# Hebrews 2:16



## heartoflesh (Mar 3, 2010)

NKJV
For indeed He does not give aid to angels, but He does give aid to the seed of Abraham.



One of the things I like about the NKJV is that it keeps the literal rendering of certain words such as "seed", instead of translating it as descendant and offspring as the other modern translations do. Reading through Hebrews the other night I ran across 2:16 and the note in the NKJV margin ( Or.. does not take on the nature of angels, but takes on the seed of Abraham) This seems to make much more sense in the passage than "gives aid to" and "gives help to" which is how all the other translations translate it. I was pleased to find the KJV as the exception....


KJV
For verily he took not on him the nature of angels; but he took on him the seed of Abraham.


This rendering seems to make so much better sense in the context of the passage, I wonder why all the modern translations (including the NKJV) would translate it as "gives help to"?


----------



## rbcbob (Mar 3, 2010)

NKJ Hebrews 2:16 For indeed He does not give aid (Επιλαμβανω) to angels, but He does give aid (Επιλαμβανω) to the seed of Abraham.

KJV Hebrews 2:16 For verily he took not on (Επιλαμβανω) him the nature of angels; but he took on (Επιλαμβανω) him the seed of Abraham.



> Επιλαμβανω “Present middle indicative and means to lay hold of, to help, like boêthêsai in verse 18.” From Robertson’s Word Pictures of the New Testament


----------



## VictorBravo (Mar 3, 2010)

I'm not a scholar by any means, but the difficulty arises with the word "ἐπιλαμβάνεται".

It probably means "to take hold" or "to seize" as might be found in Matthew 14:31.

But the word has implied the notion of "aid" (as in Jesus taking hold and healing in Luke 14:4). Some modern commentators deem the grammar to require it to be translated as aiding the objects of the sentence rather than taking on the nature of the objects.

I don't have my Calvin commentary handy, but I am pretty sure he rendered it something like "assumed the nature of." I personally think context implies that meaning rather than the modern one, but I'm not educated enough to follow the latest argument.


----------



## py3ak (Mar 3, 2010)

This post speaks to the matter, though it doesn't give a full answer to your question, but post #48 in the same thread goes into more depth (I would permalink, but for some reason it redirects me to post #61.)


----------



## MW (Mar 3, 2010)

Rick Larson said:


> This rendering seems to make so much better sense in the context of the passage, I wonder why all the modern translations (including the NKJV) would translate it as "gives help to"?


 
John Owen: "The Socinians embrace and endeavour to confirm this second exposition of the words: and it is their concernment so to do; for if the words express that the Lord Christ assumed human nature, which necessarily infers his
pre-existence in another nature, their persuasion about the person of Christ is utterly overthrown."

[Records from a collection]
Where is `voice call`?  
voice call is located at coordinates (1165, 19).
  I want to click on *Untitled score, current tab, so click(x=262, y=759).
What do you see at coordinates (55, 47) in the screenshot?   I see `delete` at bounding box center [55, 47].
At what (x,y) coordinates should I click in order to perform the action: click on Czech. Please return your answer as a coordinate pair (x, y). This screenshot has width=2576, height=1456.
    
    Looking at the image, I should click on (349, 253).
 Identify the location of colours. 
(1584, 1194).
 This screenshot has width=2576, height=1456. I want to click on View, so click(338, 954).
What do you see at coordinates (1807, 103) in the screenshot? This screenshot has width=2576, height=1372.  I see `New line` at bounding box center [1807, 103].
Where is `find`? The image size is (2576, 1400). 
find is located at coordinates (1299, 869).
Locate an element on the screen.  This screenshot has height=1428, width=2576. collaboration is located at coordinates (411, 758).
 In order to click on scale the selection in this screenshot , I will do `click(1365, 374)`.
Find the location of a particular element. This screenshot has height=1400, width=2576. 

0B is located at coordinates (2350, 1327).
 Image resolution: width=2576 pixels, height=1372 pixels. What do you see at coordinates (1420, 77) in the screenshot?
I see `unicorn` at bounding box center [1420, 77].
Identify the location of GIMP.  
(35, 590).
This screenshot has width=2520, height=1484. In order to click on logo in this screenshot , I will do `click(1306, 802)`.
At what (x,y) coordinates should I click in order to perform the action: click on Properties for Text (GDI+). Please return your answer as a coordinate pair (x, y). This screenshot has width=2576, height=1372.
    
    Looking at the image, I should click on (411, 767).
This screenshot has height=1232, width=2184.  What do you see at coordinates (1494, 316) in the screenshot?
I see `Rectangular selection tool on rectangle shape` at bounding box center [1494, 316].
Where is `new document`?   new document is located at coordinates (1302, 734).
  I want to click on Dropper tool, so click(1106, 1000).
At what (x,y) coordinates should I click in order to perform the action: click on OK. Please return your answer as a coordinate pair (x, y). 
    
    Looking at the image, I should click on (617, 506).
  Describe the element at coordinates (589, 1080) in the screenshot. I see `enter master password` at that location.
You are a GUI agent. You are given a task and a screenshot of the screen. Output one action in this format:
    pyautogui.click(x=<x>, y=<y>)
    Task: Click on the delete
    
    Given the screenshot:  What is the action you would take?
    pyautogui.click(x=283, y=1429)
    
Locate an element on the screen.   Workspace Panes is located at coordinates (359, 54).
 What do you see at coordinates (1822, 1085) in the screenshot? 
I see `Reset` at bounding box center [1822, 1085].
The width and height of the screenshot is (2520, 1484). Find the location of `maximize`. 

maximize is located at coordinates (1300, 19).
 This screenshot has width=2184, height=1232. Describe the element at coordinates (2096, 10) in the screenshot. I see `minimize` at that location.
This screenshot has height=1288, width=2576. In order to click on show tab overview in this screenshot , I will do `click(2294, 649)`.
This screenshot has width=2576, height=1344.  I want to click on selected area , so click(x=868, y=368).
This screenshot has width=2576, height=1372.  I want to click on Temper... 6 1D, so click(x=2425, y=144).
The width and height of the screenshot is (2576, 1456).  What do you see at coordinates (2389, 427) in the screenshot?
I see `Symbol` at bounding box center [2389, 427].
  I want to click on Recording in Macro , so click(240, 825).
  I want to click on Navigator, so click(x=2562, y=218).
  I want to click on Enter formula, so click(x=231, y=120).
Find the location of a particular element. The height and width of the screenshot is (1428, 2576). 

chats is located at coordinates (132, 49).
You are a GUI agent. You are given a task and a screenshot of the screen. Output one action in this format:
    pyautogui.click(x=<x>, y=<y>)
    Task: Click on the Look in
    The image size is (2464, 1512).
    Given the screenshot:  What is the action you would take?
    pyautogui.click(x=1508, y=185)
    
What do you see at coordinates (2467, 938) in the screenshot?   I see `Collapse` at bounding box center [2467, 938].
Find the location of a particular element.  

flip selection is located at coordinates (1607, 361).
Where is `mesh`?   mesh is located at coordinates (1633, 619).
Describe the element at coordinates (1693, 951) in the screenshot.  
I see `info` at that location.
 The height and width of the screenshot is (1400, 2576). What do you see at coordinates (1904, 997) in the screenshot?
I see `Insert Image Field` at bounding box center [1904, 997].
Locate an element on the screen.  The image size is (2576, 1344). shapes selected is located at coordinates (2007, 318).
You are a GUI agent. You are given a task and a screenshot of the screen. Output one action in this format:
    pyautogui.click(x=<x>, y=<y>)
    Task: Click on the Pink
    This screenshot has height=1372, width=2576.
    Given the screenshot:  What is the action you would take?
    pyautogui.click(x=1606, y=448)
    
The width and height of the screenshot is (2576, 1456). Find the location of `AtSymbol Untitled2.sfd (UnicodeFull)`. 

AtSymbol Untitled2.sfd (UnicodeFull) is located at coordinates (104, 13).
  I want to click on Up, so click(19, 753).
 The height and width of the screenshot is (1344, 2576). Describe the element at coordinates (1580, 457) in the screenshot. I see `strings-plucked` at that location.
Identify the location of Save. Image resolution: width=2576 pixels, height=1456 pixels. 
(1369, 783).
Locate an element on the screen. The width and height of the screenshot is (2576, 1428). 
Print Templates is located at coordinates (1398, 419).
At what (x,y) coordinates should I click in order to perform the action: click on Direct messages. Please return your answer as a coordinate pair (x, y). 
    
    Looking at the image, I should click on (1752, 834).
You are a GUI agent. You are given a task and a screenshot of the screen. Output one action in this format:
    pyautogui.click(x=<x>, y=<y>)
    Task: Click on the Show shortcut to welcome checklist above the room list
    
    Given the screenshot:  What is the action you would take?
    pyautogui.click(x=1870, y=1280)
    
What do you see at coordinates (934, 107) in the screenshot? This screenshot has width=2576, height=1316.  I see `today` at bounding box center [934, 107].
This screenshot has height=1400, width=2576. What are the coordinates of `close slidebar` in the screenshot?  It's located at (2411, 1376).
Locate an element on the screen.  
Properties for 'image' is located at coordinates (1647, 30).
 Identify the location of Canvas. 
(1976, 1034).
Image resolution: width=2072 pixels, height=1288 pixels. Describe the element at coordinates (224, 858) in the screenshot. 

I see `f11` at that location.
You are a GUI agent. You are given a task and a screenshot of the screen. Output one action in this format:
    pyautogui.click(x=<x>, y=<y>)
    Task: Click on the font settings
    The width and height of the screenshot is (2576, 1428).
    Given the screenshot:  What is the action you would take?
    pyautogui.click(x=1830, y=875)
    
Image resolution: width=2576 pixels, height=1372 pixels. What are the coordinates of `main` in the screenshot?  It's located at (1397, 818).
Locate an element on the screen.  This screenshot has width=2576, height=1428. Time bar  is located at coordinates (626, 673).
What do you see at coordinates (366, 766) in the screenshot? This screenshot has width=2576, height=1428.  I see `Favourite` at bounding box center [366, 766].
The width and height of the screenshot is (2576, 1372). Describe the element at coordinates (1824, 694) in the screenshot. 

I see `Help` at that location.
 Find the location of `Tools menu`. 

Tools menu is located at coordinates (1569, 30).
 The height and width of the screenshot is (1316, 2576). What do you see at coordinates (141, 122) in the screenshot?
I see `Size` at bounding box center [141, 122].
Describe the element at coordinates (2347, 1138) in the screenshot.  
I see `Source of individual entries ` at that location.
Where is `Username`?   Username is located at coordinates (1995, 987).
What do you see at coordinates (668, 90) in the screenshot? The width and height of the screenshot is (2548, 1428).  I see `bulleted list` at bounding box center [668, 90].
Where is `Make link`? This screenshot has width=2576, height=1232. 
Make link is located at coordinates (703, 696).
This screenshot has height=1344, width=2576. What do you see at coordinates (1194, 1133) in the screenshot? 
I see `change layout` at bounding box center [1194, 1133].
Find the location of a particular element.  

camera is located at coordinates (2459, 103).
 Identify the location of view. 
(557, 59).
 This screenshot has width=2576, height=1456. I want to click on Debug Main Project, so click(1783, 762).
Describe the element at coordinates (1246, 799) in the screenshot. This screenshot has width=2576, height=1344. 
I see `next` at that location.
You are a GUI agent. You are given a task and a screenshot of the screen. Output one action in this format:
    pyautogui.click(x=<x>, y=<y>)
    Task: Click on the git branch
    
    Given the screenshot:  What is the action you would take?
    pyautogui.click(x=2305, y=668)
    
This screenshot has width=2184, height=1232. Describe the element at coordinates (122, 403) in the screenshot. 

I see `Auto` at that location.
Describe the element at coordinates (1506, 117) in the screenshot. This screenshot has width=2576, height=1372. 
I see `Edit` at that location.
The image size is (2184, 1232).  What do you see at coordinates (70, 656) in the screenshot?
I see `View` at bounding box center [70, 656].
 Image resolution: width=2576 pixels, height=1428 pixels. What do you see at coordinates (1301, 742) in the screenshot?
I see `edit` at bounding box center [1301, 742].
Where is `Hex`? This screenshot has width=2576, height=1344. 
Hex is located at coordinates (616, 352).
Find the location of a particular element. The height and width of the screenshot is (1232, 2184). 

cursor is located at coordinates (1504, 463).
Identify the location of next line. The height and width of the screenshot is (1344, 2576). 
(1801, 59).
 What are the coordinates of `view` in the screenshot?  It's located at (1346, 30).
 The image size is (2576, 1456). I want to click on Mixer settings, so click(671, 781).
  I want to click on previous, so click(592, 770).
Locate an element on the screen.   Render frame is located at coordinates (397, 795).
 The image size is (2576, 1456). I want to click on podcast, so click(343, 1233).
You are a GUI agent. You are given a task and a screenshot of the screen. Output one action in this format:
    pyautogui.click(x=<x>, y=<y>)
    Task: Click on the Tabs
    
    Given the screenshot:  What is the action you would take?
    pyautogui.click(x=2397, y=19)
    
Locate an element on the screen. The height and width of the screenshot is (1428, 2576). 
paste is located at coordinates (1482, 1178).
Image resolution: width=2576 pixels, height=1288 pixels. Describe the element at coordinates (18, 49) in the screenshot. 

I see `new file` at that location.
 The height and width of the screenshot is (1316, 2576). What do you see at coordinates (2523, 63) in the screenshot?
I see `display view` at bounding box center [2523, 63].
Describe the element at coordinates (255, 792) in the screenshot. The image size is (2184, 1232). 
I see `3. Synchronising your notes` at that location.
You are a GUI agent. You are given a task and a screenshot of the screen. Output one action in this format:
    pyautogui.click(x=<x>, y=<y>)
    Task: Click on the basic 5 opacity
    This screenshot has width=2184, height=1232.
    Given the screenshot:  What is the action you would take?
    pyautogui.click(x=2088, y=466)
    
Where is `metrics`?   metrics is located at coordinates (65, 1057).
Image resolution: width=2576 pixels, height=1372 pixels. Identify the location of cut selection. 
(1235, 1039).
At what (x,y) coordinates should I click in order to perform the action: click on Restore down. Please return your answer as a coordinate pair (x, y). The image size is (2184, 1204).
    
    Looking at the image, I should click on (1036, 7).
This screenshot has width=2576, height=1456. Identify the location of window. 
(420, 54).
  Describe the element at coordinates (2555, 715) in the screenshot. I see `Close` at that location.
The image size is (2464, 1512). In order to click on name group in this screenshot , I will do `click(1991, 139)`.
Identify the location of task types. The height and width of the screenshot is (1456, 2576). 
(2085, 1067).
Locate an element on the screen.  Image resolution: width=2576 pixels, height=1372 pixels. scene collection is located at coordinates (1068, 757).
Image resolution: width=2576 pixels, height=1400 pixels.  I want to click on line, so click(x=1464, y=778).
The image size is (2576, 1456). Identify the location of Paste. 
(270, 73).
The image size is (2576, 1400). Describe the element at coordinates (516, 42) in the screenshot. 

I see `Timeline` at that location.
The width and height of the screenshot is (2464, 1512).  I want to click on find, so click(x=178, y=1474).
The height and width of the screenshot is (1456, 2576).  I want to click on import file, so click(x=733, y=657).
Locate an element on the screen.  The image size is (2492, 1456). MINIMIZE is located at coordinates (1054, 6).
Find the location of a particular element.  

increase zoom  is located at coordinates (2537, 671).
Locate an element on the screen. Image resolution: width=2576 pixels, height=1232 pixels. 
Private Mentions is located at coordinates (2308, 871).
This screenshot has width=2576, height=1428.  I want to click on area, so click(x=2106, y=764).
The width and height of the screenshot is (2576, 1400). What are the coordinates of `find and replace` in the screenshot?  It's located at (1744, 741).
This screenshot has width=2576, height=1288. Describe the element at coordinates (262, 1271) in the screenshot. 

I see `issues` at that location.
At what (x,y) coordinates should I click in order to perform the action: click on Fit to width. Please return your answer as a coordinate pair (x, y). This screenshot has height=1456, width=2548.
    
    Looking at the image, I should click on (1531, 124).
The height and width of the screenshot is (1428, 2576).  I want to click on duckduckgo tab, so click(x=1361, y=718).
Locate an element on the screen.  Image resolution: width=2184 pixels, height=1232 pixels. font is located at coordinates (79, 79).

▶ _EXERCISE REQUIREMENTS_:
(1) Convert the stretch of the listing from the line containing "The image size is (2576, 1456). Identify" through the line containing "so click(x=2106, y=764)." into a JSON list of strings, with one string per line and blank lines left out. Include only those lines.
(2) Please carry on the forum thread about Hebrews 2:16 from where it stops.

▶ _SOLVED PROBLEMS_:
(1)
[
  "The image size is (2576, 1456). Identify the location of Paste. ",
  "(270, 73).",
  "The image size is (2576, 1400). Describe the element at coordinates (516, 42) in the screenshot. ",
  "I see `Timeline` at that location.",
  "The width and height of the screenshot is (2464, 1512).  I want to click on find, so click(x=178, y=1474).",
  "The height and width of the screenshot is (1456, 2576).  I want to click on import file, so click(x=733, y=657).",
  "Locate an element on the screen.  The image size is (2492, 1456). MINIMIZE is located at coordinates (1054, 6).",
  "Find the location of a particular element.  ",
  "increase zoom  is located at coordinates (2537, 671).",
  "Locate an element on the screen. Image resolution: width=2576 pixels, height=1232 pixels. ",
  "Private Mentions is located at coordinates (2308, 871).",
  "This screenshot has width=2576, height=1428.  I want to click on area, so click(x=2106, y=764)."
]

(2)
There is a belief in modern translation method that the translation should not be biased towards specific doctrines, and so translation committees tend to adopt the translation which is most neutral. But Christianity makes exclusive claims; hence it turns out that any translation which attempts to be neutral ends up being prejudicial against Christianity.


----------



## au5t1n (Mar 3, 2010)

It seems clear to me that "took on" is correct, given the context:



> 14 Forasmuch then as the children are partakers of flesh and blood, he also himself likewise took part of the same; that through death he might destroy him that had the power of death, that is, the devil; 15 And deliver them who through fear of death were all their lifetime subject to bondage. 16 For verily he took not on him the nature of angels; but he took on him the seed of Abraham. 17 Wherefore in all things it behoved him to be made like unto his brethren, that he might be a merciful and faithful high priest in things pertaining to God, to make reconciliation for the sins of the people.


----------



## VictorBravo (Mar 3, 2010)

armourbearer said:


> Rick Larson said:
> 
> 
> > This rendering seems to make so much better sense in the context of the passage, I wonder why all the modern translations (including the NKJV) would translate it as "gives help to"?
> ...


 
Matthew, I knew I should have gone to Owen before piping up, and, because this thread intrigued me, I did some more digging in lexicons and elsewhere. Owen on p. 299 and following, volume 12 (Banner ed.), opened it up very well. I see that even back then some were pushing for "help."

It seems that you are being charitable about calling the translation neutral. As near as I can tell, rendering "take hold" as "help" is a fair stretch. I admit that the notion of help or aid may fall under the possible shades of meaning of lambano, but it sure seems to be a pretty narrow and specialized rendering that would require more than what is there.


----------



## rbcbob (Mar 4, 2010)

After reading Matthew's quote from Owen I looked at his commentary on Hebrews (six large volumes). His treatment of 2:16 was as lengthy as it was convincing, which is to say *very!*


----------



## Hebrew Student (Mar 4, 2010)

armourbearer,



> There is a belief in modern translation method that the translation should not be biased towards specific doctrines, and so translation committees tend to adopt the translation which is most neutral. But Christianity makes exclusive claims; hence it turns out that any translation which attempts to be neutral ends up being prejudicial against Christianity.



However, at this point, one has to ask what your ultimate authority really is. Is it the text of scripture or your theology? If your theology is being used to actually translate the text of scripture, then how could the text of scripture ever correct your theology?

I would not say that a translation should be "neutral." I would say that a translation should do its best to give the *entirity* of the semantic range of the verse, passage, etc., and not just the theological portions of the semantic range. The semantic range of a passage may, indeed, include some theological truth, but it is not the only portion of the semantic range. The translator must take care to accurately bring the *entirity* of the meaning from one text into another.

God Bless,
Adam


----------



## Iconoclast (Mar 5, 2010)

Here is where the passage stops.